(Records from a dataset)
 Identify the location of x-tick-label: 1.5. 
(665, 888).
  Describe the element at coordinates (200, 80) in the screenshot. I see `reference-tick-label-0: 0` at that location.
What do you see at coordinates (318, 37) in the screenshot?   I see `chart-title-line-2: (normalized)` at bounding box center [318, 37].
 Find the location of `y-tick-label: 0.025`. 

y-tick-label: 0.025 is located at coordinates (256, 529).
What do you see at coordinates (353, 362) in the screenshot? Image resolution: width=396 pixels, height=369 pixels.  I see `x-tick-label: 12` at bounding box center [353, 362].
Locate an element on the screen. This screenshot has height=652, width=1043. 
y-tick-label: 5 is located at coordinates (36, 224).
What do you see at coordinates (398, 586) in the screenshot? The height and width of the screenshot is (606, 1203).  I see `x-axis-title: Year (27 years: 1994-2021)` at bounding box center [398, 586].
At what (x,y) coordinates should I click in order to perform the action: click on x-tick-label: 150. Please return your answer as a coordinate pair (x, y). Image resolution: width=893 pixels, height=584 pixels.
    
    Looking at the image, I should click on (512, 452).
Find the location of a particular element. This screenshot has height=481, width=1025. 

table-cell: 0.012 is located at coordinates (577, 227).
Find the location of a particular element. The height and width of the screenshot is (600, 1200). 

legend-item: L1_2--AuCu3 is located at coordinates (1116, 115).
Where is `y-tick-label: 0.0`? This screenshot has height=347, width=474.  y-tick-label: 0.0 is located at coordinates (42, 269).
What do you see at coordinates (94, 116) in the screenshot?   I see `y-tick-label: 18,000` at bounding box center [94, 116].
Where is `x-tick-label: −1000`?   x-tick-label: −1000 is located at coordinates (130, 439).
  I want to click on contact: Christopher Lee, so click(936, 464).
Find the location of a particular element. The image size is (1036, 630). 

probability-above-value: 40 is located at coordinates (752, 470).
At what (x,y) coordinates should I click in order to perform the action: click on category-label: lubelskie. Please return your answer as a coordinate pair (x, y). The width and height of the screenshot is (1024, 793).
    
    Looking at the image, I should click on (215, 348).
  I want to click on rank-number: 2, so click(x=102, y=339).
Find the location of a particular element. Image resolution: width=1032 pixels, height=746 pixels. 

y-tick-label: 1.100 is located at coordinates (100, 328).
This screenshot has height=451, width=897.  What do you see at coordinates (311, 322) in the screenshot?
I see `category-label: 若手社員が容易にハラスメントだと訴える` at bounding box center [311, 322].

> [What needs to be done] Reproduce the part of the listing above that opens with the line containing "coordinates (42, 269)." and closes with the line containing "probability-above-value: 40 is", including both of those lines.

> [Output of the exercise]
Where is `y-tick-label: 0.0`? This screenshot has height=347, width=474.  y-tick-label: 0.0 is located at coordinates (42, 269).
What do you see at coordinates (94, 116) in the screenshot?   I see `y-tick-label: 18,000` at bounding box center [94, 116].
Where is `x-tick-label: −1000`?   x-tick-label: −1000 is located at coordinates (130, 439).
  I want to click on contact: Christopher Lee, so click(936, 464).
Find the location of a particular element. The image size is (1036, 630). 

probability-above-value: 40 is located at coordinates (752, 470).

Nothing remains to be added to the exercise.